• [Aim]
Copy the records below line for line, with nothing changed.
....................
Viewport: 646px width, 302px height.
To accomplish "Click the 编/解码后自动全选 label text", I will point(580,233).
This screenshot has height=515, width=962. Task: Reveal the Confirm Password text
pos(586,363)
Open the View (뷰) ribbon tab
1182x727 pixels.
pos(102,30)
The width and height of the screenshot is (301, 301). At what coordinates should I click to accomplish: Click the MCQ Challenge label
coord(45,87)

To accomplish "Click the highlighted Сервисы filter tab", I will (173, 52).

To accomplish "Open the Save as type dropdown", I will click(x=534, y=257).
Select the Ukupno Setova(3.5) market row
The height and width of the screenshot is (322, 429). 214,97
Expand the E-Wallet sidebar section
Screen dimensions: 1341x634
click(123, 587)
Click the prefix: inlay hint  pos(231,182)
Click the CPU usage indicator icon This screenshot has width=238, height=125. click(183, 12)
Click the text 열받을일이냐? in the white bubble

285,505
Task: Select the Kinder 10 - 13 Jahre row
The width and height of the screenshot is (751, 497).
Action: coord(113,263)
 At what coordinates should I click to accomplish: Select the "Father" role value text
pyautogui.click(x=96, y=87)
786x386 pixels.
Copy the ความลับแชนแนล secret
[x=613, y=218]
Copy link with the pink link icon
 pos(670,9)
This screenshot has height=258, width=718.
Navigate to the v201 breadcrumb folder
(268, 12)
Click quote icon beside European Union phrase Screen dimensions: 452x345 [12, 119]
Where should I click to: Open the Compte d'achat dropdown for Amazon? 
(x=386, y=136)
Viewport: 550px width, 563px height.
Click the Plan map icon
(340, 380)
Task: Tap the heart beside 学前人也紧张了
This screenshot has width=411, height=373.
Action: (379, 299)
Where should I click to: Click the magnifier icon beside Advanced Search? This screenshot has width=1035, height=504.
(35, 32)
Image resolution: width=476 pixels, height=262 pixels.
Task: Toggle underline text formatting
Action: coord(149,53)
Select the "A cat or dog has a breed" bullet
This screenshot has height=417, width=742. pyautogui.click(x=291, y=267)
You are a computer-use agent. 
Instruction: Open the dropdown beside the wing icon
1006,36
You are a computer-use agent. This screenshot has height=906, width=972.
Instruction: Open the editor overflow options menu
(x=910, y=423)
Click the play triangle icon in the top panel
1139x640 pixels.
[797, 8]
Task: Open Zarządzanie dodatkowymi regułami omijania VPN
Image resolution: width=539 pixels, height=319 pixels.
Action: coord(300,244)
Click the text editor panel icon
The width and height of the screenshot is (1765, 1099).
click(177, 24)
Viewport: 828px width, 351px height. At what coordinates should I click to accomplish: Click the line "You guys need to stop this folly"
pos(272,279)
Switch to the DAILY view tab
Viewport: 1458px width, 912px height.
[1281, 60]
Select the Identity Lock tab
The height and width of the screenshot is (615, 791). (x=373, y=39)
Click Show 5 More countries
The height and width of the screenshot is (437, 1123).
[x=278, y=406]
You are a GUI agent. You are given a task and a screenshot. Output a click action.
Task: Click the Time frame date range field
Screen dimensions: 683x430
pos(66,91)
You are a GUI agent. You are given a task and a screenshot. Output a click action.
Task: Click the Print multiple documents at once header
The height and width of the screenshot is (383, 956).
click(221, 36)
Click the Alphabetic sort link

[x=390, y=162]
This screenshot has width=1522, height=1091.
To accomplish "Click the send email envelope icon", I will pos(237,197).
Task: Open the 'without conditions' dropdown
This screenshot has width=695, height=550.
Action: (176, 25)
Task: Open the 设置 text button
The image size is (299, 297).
....................
• [Output of the task]
Viewport: 646px width, 302px height.
To accomplish "Click the 编/解码后自动全选 label text", I will point(580,233).
This screenshot has height=515, width=962. Task: Reveal the Confirm Password text
pos(586,363)
Open the View (뷰) ribbon tab
1182x727 pixels.
pos(102,30)
The width and height of the screenshot is (301, 301). At what coordinates should I click to accomplish: Click the MCQ Challenge label
coord(45,87)

To accomplish "Click the highlighted Сервисы filter tab", I will (173, 52).

To accomplish "Open the Save as type dropdown", I will click(x=534, y=257).
Select the Ukupno Setova(3.5) market row
The height and width of the screenshot is (322, 429). 214,97
Expand the E-Wallet sidebar section
Screen dimensions: 1341x634
click(123, 587)
Click the prefix: inlay hint  pos(231,182)
Click the CPU usage indicator icon This screenshot has width=238, height=125. click(183, 12)
Click the text 열받을일이냐? in the white bubble

285,505
Task: Select the Kinder 10 - 13 Jahre row
The width and height of the screenshot is (751, 497).
Action: coord(113,263)
 At what coordinates should I click to accomplish: Select the "Father" role value text
pyautogui.click(x=96, y=87)
786x386 pixels.
Copy the ความลับแชนแนล secret
[x=613, y=218]
Copy link with the pink link icon
 pos(670,9)
This screenshot has height=258, width=718.
Navigate to the v201 breadcrumb folder
(268, 12)
Click quote icon beside European Union phrase Screen dimensions: 452x345 [12, 119]
Where should I click to: Open the Compte d'achat dropdown for Amazon? 
(x=386, y=136)
Viewport: 550px width, 563px height.
Click the Plan map icon
(340, 380)
Task: Tap the heart beside 学前人也紧张了
This screenshot has width=411, height=373.
Action: (379, 299)
Where should I click to: Click the magnifier icon beside Advanced Search? This screenshot has width=1035, height=504.
(35, 32)
Image resolution: width=476 pixels, height=262 pixels.
Task: Toggle underline text formatting
Action: coord(149,53)
Select the "A cat or dog has a breed" bullet
This screenshot has height=417, width=742. pyautogui.click(x=291, y=267)
You are a computer-use agent. 
Instruction: Open the dropdown beside the wing icon
1006,36
You are a computer-use agent. This screenshot has height=906, width=972.
Instruction: Open the editor overflow options menu
(x=910, y=423)
Click the play triangle icon in the top panel
1139x640 pixels.
[797, 8]
Task: Open Zarządzanie dodatkowymi regułami omijania VPN
Image resolution: width=539 pixels, height=319 pixels.
Action: coord(300,244)
Click the text editor panel icon
The width and height of the screenshot is (1765, 1099).
click(177, 24)
Viewport: 828px width, 351px height. At what coordinates should I click to accomplish: Click the line "You guys need to stop this folly"
pos(272,279)
Switch to the DAILY view tab
Viewport: 1458px width, 912px height.
[1281, 60]
Select the Identity Lock tab
The height and width of the screenshot is (615, 791). (x=373, y=39)
Click Show 5 More countries
The height and width of the screenshot is (437, 1123).
[x=278, y=406]
You are a GUI agent. You are given a task and a screenshot. Output a click action.
Task: Click the Time frame date range field
Screen dimensions: 683x430
pos(66,91)
You are a GUI agent. You are given a task and a screenshot. Output a click action.
Task: Click the Print multiple documents at once header
The height and width of the screenshot is (383, 956).
click(221, 36)
Click the Alphabetic sort link

[x=390, y=162]
This screenshot has width=1522, height=1091.
To accomplish "Click the send email envelope icon", I will pos(237,197).
Task: Open the 'without conditions' dropdown
This screenshot has width=695, height=550.
Action: (176, 25)
Task: Open the 设置 text button
The image size is (299, 297).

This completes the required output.